I can barely walk my dog the last few weeks.
He’s getting upset with me, I can tell.
But he also knows something is wrong because I’m not acting normal.
I’m stuck to the couch.
And I know dogs can sense that stuff anyway.
My normal pain levels are only about 30% of what I’ve been feeling the last few weeks.
So it’s been super intense.
And it’s fucking nonstop.
So it’s now a few hours later, and I kinda told my general practitioner (GP) off this afternoon.
I cried, but I didn’t yell.
I was firm.
It was my GP who told me he didn’t see a problem with my inflammation levels the last few months.
I told him I feel dismissed and brushed off by him.
I showed him the photos over the last few months and told him my other two doctors were very concerned about it.
And that he wasn’t.
He glanced at the photo for literally two seconds.
Not long enough to see the comparisons.
I told him, right there, you didn’t really look.
You’re not looking at it.
It was a similar photo to my cover photo here last week, with one more photo attached.
It was photos from November, December, the last time I saw him, and then today, when my inflammation is practically gone.
He went on to mansplain a few things about the heart, and then I called him out for that.
Told him if I was a man, he wouldn’t be using all these $5 words to explain the workings of the heart to me.
The conversation is not about my heart, I already have a heart murmur and swelling of the ankles can be a sign that you’ve got swelling on your heart too.
I’m telling you that what I was going through was abnormal for me and you were not listening to me.
My other doctors are concerned about the swelling of my ankles and you are not.
Why is that?
Why are you brushing me off?
He didn’t really have a good answer to anything other than just saying he was sorry.
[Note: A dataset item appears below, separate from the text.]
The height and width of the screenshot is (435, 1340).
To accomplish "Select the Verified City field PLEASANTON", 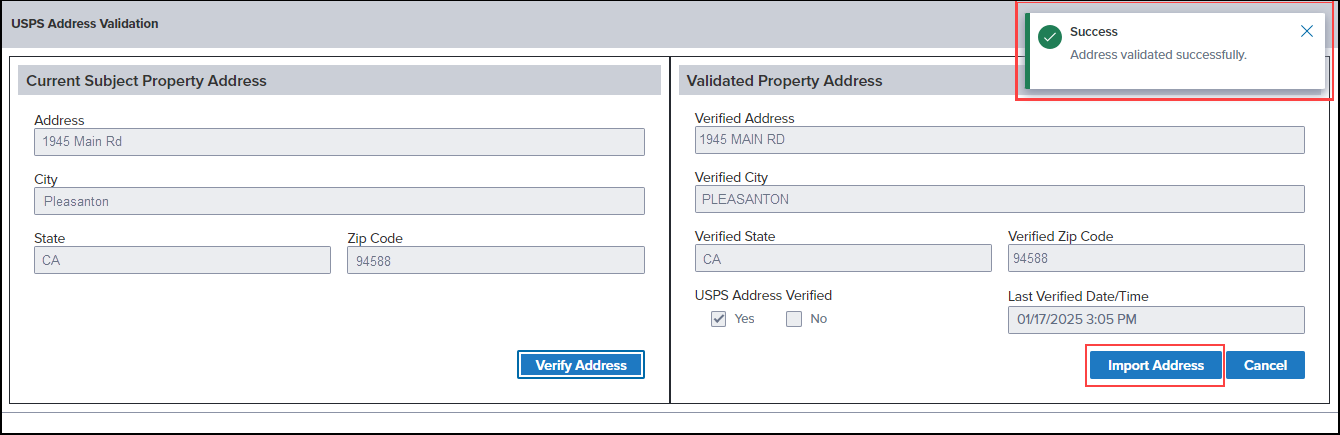I will click(x=1000, y=199).
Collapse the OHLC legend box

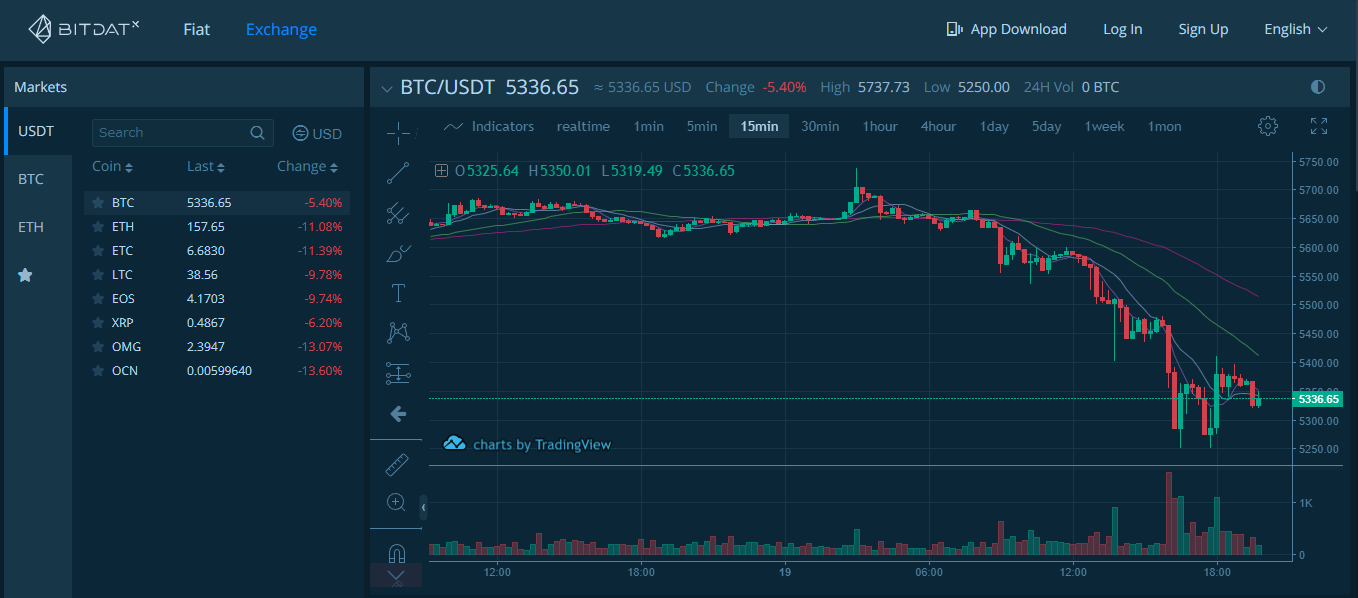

It’s about my ankles and the fact that I had been swollen for months and had come to him for months to try to get this figured out.
Not putting together that it was the Gabapentin, right?
Not until my pain doctor put it together.
My GP said he’s never seen that.
Okay, fair.
And they didn’t have my RX’s up to date anyway.
They had my Celecoxib in there, but not the Gabapentin.
That was the only one that was not in my chart.
Wierd, did they not press save that day?
And I recall telling them I was on it because we discussed the Celecoxib that visit too because he also didn’t want me on that which my pain clinic PA basically laughed at.
She said it was a little silly that he wasn’t willing to prescribe an anti inflammatory medication to someone with Osteoarthritis and Unspecified Rheumatoud Arthritis.
My GP went on to over explain some other things that had nothing to do with the conversation, and I called him out for that too.
Told him that’s irrelevant.
He also told me he was disappointed in himself for not seeing my frustration and concern.
He said he didn’t get my phone calls and he did seem legit concerned about that.
So he said he could see me feeling brushing off, for sure, and he said he was sorry.
I told him that’s all he needs to say.
That.
I told him I like his office and that I feel people deserve second chances.
I told him patients like me know a lot about what they’re dealing with – more than most, and if patients like me are asking something of him or concerned about something, that he should probably listen.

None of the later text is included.